_SOURCE TEXT_
>>>>>

California's Power Gamble: Long-Term Contracts, Locked-In Risk

Deck: 
High profit potential will attract new power plants, forcing prices down and stranding the state's long-term electricity purchases.
Fortnightly Magazine - May 15 2001


 

High profit potential will attract new power plants, forcing prices down and stranding the state's long-term electricity purchases.

Let's consider three questions crucial to California's energy crisis and its plans for solution.

First, what is the likely long-term wholesale power price in California, and how does that price compare with the current cost to the state of signing long-term contracts to buy electricity at prices, terms and conditions common to today's overheated market?

Second, despite the many risks (retail price caps, political interference, environmental restrictions, etc.), are the current rewards great enough to entice power producers to build more power plants - enough to bring prices way down in two or three years?

Third, could it be that, given the current market, long-term power contracts are not in the best interests of the state's electricity consumers?

Overall, many factors appear at work to increase the risks of investing in new generating capacity in California, including:

  • A constrained transmission system,
  • Threats of state takeovers of assets,
  • Voter opposition to necessary rate increases,
  • Calls for re-regulation of power producers, and
  • New legislation that could change the investment landscape.

Yet California, which stands as America's number one energy consumer, ranks only 47th on a per capita consumption basis - far below almost all other states, according to the Energy Information Administration. This fact would appear to leave little additional room for conservation. And, any new plants constructed by power producers are likely to be more efficient than existing plants. Even if the energy crisis ends in California and excess capacity exists, the new plants will be operated over the older, less-efficient ones.

And consider what might happen if new investment comes on line. If that new capacity pushes prices down, that could force the state's Department of Water Resources (DWR) into default on the bonds supporting its long-term power purchase contracts. After all, the state of Washington (Washington Power Supply System) defaulted on its bonds after it was concluded that sufficient power capacity existed in the state and its partially completed plants were no longer needed. But in California, the power from the new plants would still be more competitive than existing plants. By contrast to the stranded WPPS nuclear capacity, these new California producers could still attract customers by selling their output at market prices, and collect revenues above their costs. The key factor remains that this new capacity would replace older, less-efficient production.

Thus, one can identify many countervailing factors that might service to mitigate risks for new plant investment, including:

  • An expanding economy,
  • An expanding population,
  • A shortage of generating capacity,
  • Limited room for additional conservation, and
  • An existing inventory of generation that is older, less efficient, and ripe for replacement by newer, more efficient plants.

So, let's look at the facts. What elements are in place that might affect risks and incentives for power producers in California? How would these factors affect the answers to our three questions - about prospects for power producers and the wisdom of California's plan to invest in long-term supply contracts?

Where We Stand Today

In his annual "state of the state" address, California Governor Gray Davis outlined his view of the electricity crisis. "Make no mistake," he said. "We will regain control over power that is generated in California and commit it to the public good. Never again can we allow out-of-state profiteers to hold California hostage. Never again will we allow out-of-state generators to threaten to turn off our lights with a flip of their switch."

<<<<<

_RECORDED DATA_

>>>>>

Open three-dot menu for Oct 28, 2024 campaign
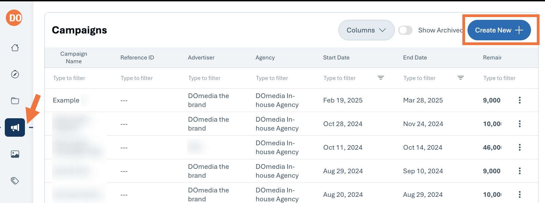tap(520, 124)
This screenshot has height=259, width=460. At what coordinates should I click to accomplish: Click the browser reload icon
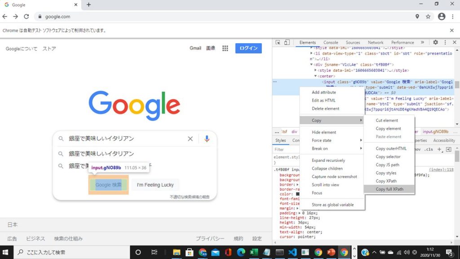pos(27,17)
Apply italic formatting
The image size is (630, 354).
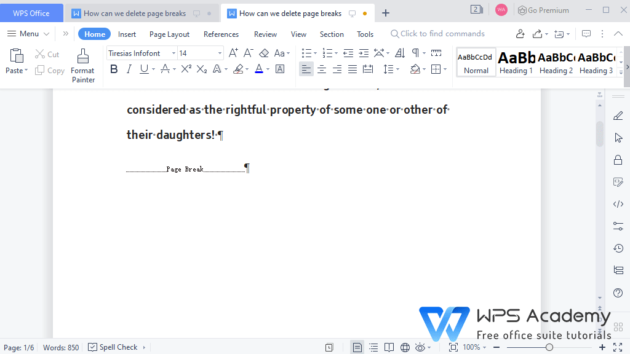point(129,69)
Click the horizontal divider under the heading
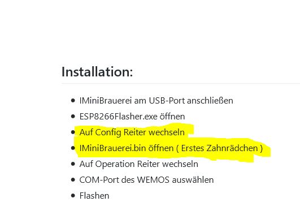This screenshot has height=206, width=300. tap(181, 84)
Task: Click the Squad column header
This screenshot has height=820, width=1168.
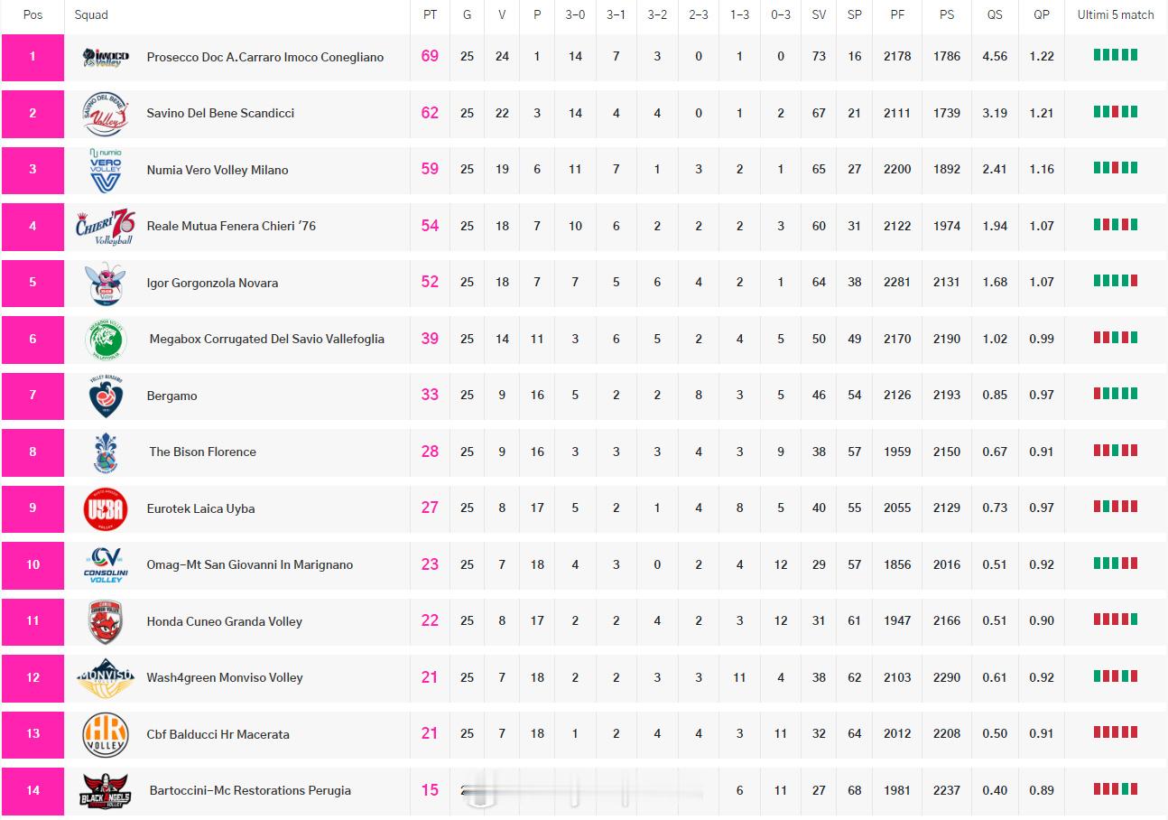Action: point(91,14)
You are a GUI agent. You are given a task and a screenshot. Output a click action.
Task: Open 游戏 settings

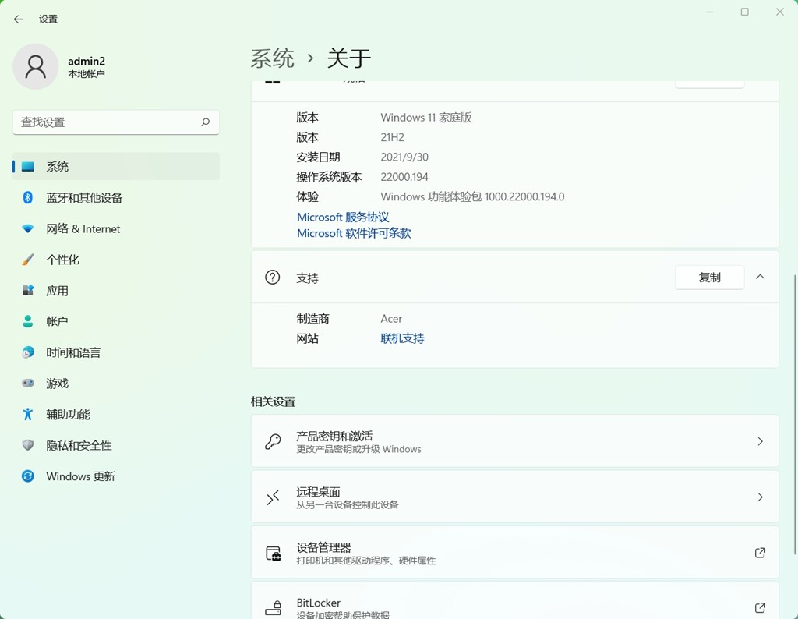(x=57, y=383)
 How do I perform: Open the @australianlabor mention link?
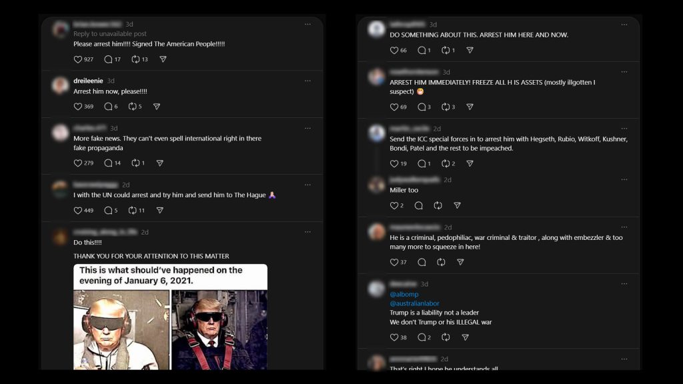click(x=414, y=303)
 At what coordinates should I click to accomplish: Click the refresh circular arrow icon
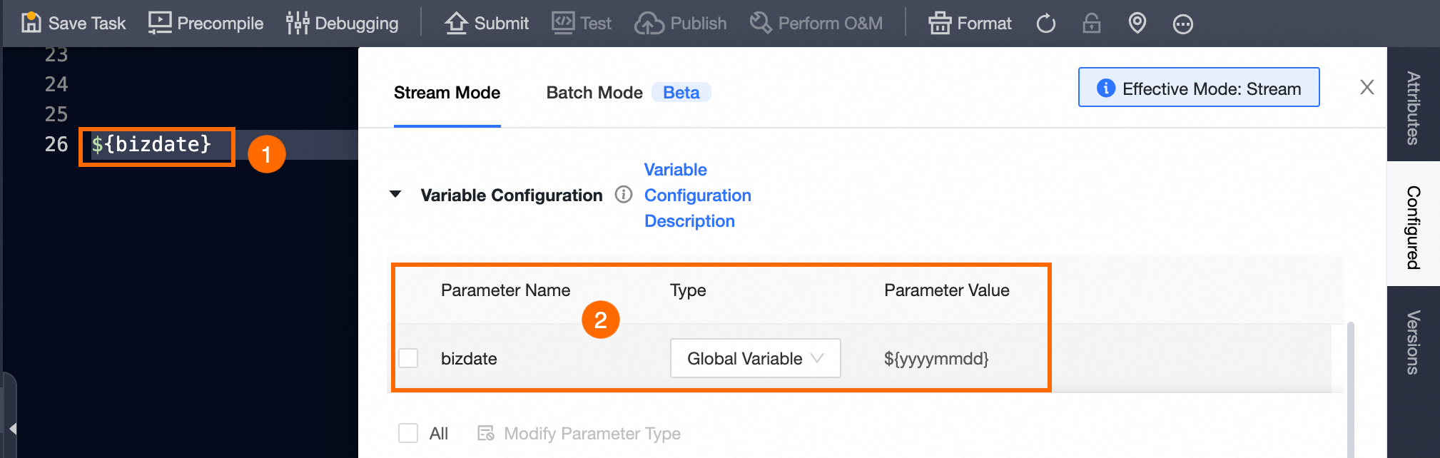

<<<<<

_SET PROBLEM A_
According to the article on California's power contracts, where does California rank among states in per capita energy consumption?
_SET PROBLEM B_
Rescale the records starting at the line that contains "How do I perform: Open" and ending with the last line of the records. Repeat every line, requests included, and multiply each coordinate in the answers by 2.25, rounding to whole numbers with halves rounded up; omit the pictures.

_RESULT A_
47th

_RESULT B_
 How do I perform: Open the @australianlabor mention link?
click(x=932, y=682)
 At what coordinates should I click to accomplish: Click the refresh circular arrow icon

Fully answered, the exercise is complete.